And Buffett isn’t the only genius to have stressed the importance of compounding. Albert Einstein was also in on the act and was quoted as saying: “Compound interest is the eighth wonder of the world. He who understands it, earns it … he who doesn’t … pays it.”
If Buffett and Einstein give that much credence to the power of compound interest it’s probably worth taking note.
Compound interest isn’t a hard concept to grasp. Defined simply, it’s earning interest on your interest. Over time as you earn interest on your principal amount and on your interest, your wealth grows at a much faster rate than if you were just to earn interest on your principal.
For example, if £10,000 is invested for 30 years at 10% per annum using simple interest it will grow to £40,000. However if the same £10,000 is invested at 10% per annum using compound interest, it grows to a huge £174,494. And as time goes on, the disparity between the two portfolios gets larger and larger.

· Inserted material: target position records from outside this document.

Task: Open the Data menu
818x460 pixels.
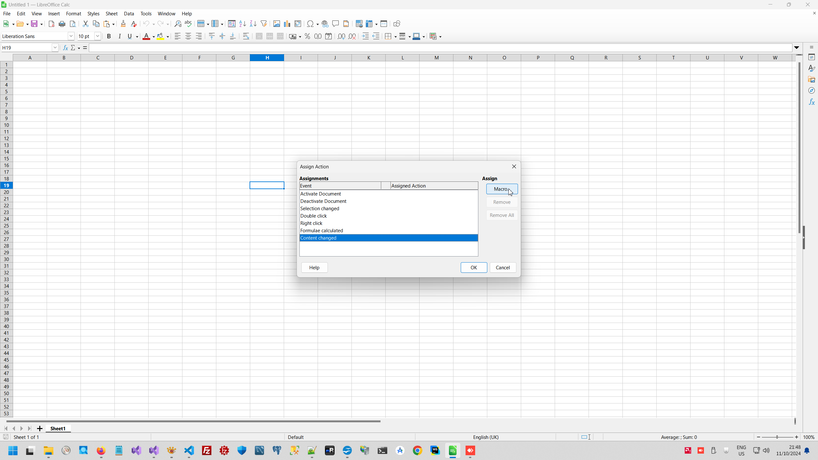Action: tap(129, 14)
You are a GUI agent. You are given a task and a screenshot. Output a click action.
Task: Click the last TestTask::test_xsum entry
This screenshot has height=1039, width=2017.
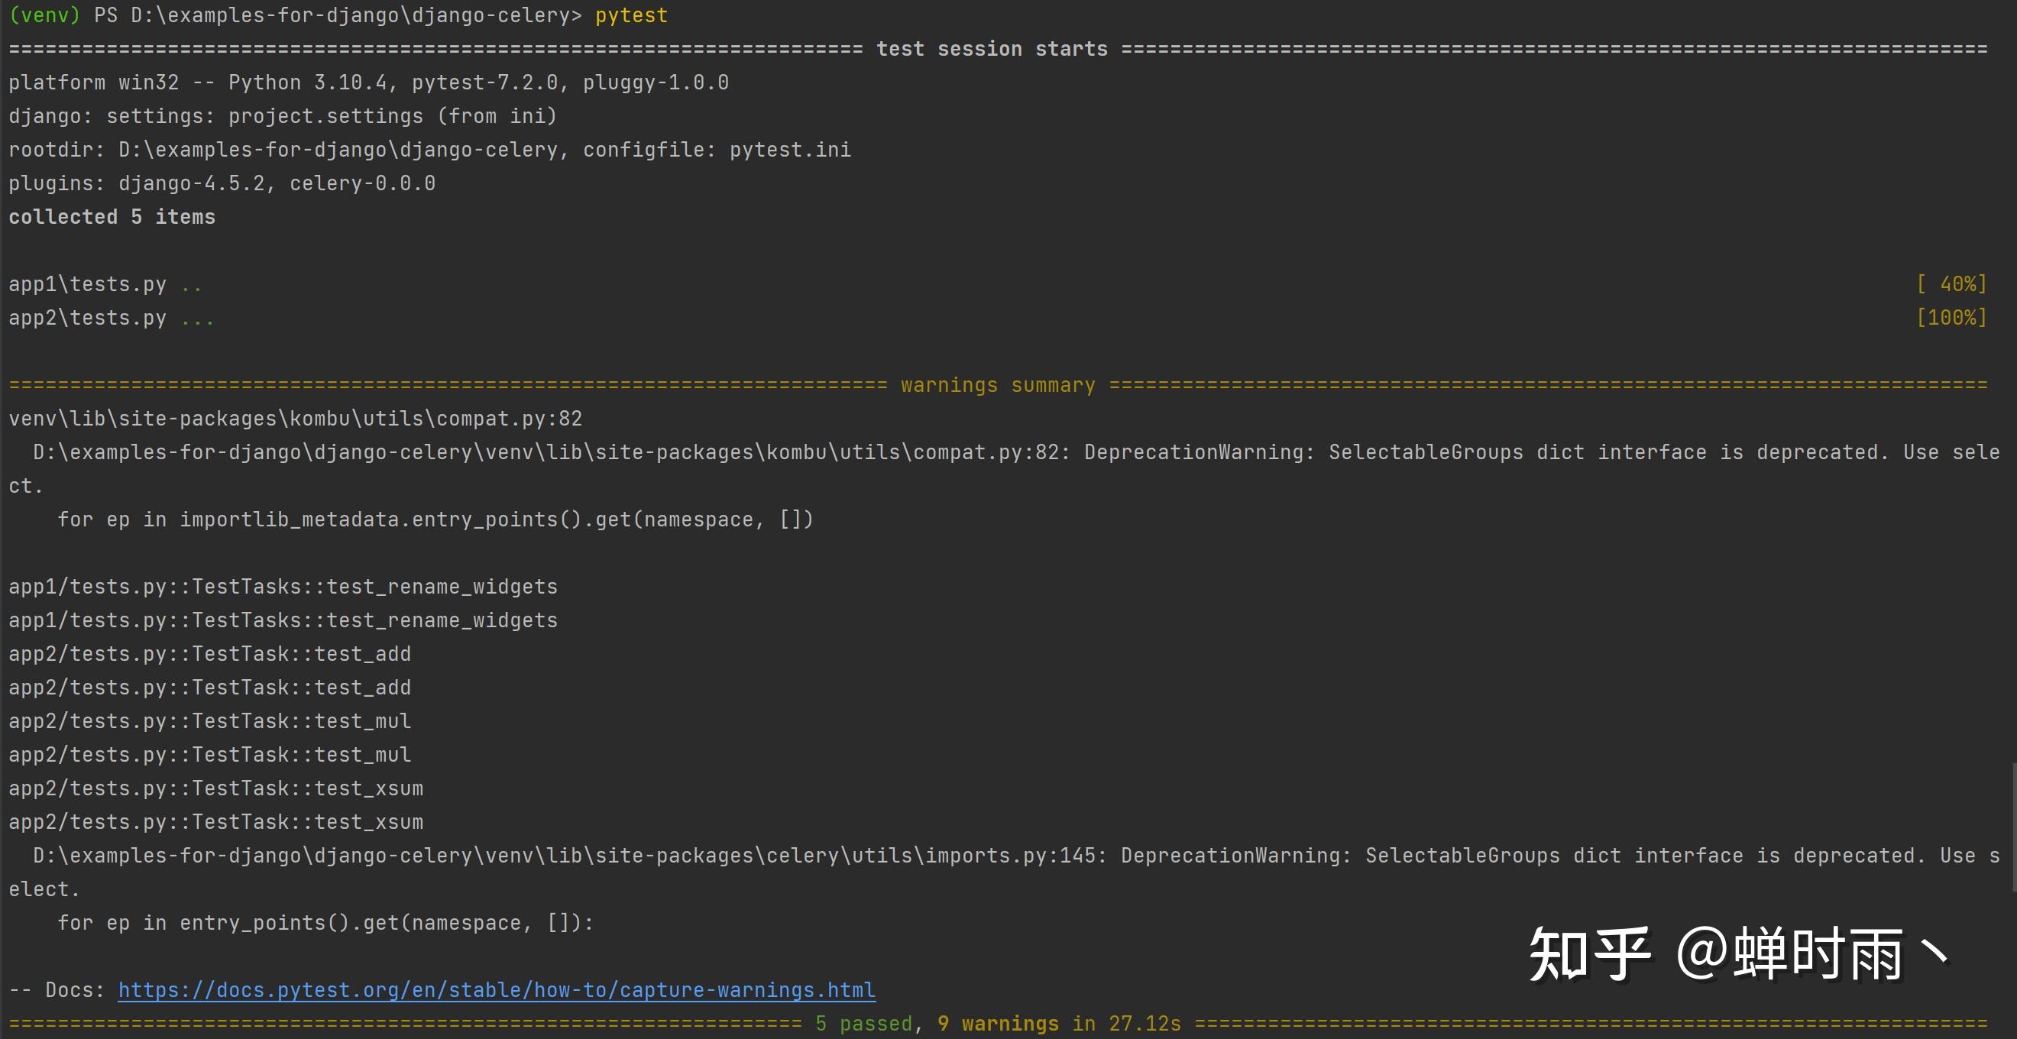click(x=215, y=822)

It really is a simple concept, yet what never ceases to amaze me is how many people fail to actually put the power of compounding into practice.
Low rate environment
Obviously, in today’s ultra-low rate environment it’s not as easy as it once was to put the power of compounding to work. No longer can you stroll into your bank, deposit your money and earn 6% per annum risk free.
These days, if you want to earn a half-decent return on your capital, it’s likely you’ll have to take on a degree of risk. And that’s where the share market comes in.
Long-term compounding machine
While the share market can be risky in the short term and your capital can fluctuate significantly, over the long term, it has proven to be an excellent compounding machine.
The key to compounding through the share market is to invest in high quality dividend paying stocks, that consistently increase their earnings and more importantly, consistently increase their dividends. Examples of such stocks include companies like Unilever, Diageo and British American Tobacco. Hold these kind of companies for the long term, reinvest the dividends and the power of compounding will be put to work.
If you’re hoping to get rich overnight you’ll be disappointed, but over the long term, your wealth will grow exponentially and in 30 years time, it’s likely your portfolio will be many, many times its size today.